→ **Your goal**:
Please copy every line from the records below that contains the string "computer".

(Stored items)
▬▬▬
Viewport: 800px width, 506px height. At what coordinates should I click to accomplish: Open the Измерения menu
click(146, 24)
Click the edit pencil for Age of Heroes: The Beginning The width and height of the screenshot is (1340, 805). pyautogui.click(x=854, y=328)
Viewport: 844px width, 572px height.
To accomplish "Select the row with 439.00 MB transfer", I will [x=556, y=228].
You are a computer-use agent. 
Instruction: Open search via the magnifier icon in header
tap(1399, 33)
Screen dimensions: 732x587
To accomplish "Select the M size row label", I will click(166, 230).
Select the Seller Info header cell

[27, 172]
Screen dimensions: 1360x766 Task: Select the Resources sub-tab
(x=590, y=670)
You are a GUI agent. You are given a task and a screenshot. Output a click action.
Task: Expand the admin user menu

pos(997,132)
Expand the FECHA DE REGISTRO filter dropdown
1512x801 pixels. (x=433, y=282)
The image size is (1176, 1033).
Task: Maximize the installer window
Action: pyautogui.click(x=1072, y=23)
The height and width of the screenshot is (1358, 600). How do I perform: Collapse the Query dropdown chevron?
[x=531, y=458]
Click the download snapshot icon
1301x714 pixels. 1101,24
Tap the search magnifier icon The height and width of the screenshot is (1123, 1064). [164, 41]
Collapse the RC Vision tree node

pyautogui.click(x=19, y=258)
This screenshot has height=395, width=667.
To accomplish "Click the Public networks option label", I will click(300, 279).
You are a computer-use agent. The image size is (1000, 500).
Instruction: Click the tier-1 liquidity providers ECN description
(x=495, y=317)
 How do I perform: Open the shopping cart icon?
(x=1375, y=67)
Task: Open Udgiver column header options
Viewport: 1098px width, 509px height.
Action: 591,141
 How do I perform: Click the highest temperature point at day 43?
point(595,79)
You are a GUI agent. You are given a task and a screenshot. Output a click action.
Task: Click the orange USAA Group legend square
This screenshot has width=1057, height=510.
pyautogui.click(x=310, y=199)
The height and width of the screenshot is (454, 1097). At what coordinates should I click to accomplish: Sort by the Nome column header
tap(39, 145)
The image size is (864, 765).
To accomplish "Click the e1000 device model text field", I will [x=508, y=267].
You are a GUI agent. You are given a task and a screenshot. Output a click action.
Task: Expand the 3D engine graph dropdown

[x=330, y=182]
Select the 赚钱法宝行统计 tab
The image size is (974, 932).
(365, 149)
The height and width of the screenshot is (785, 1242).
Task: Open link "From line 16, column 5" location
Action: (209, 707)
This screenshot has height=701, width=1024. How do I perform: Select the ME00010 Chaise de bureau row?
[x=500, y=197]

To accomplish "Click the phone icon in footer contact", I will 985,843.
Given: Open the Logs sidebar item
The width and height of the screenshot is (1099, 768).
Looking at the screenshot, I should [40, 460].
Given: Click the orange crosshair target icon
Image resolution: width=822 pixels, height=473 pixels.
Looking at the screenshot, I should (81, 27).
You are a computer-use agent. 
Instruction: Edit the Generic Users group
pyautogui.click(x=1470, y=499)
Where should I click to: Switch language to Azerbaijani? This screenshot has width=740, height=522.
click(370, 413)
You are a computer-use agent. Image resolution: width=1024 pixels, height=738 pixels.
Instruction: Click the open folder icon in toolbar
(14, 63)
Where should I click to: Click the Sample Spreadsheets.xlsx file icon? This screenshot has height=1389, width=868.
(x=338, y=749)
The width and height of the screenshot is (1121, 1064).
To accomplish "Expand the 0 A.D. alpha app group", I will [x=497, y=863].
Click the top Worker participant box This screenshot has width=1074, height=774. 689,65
▬▬▬
→ **Written solution**:
You are a computer-use agent. 
You are a computer-use agent. The image size is (1000, 500).
You are a computer-use agent. 
You are a computer-use agent. Image resolution: width=1024 pixels, height=738 pixels.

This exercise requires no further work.